Don't Do Mornings....
 


I Don’t Do Mornings!

I’m not a morning person, never have been, never will be.  I just don’t seem to be able to wake up in the morning.  Here is the way a typical morning goes at my house:

Alarm clock sounds

He:  Woke up before alarm went off and is already in shower running water.

Me:  “Groan"…  Hit snooze alarm and turn over.

He:  Continues to run water.  It sounds like Niagara Falls in the bathroom.

Me:  Alarm goes off; I hit snooze alarm again and put pillow over my head.

He:  Runs electric razor and electric toothbrush.  It sounds like a chainsaw massacre in the bathroom.

Me:  I give up and get out of bed.

He:  Finishes with personal grooming and gets dressed.

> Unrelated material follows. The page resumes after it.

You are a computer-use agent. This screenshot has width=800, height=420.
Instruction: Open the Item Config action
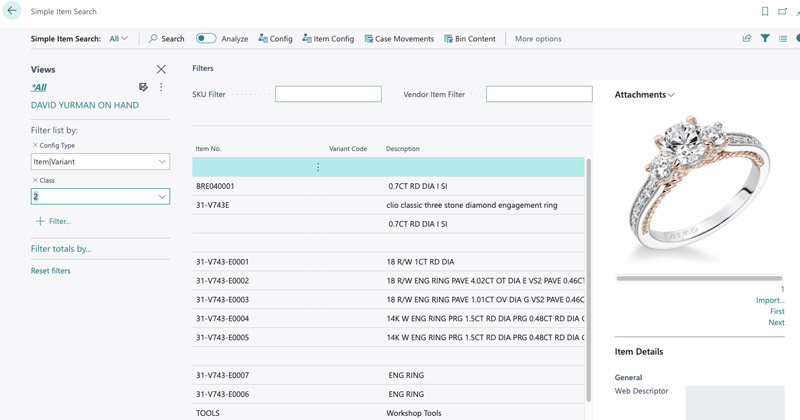[x=328, y=39]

Me:  Drag myself to the bathroom, put head on bathroom counter and go back to sleep.

He:  Goes to kitchen for coffee.  Alarm that I forgot to turn off buzzes.

Me:  Brush teeth, consider taking a shower.

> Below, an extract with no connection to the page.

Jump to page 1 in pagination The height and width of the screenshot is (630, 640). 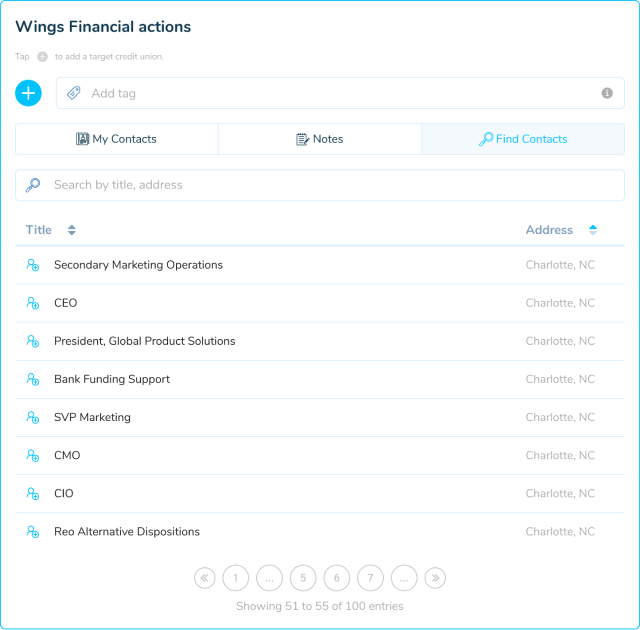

He:  Goes to computer to check email.

Me:  Decide I really have to get wet if I want to take a shower.  Try to get over it.

He:  Does mysterious things with the faucets that cause my water to run hot and cold in the shower.

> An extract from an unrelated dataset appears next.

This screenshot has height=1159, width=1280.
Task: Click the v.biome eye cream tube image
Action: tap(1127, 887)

Me:  Look for anything to wear that doesn’t need to be ironed - anything.

He: Turns on television.  It sounds like a rock music festival out there.

Me:  "It’s too early.  Oh, my head.  I need coffee and aspirin."

He:  Changes channel on TV. and starts laughing.  How can anyone laugh at this hour of  morning?

Me:  Crawl around on closet floor looking for two shoes that match.

He:  “Your coffee is ready in the kitchen.”

Me:  Open tuna cat food and feed screaming cat that sounds like a mountain lion in heat.

He:  Watches more TV and waits for me to get ready.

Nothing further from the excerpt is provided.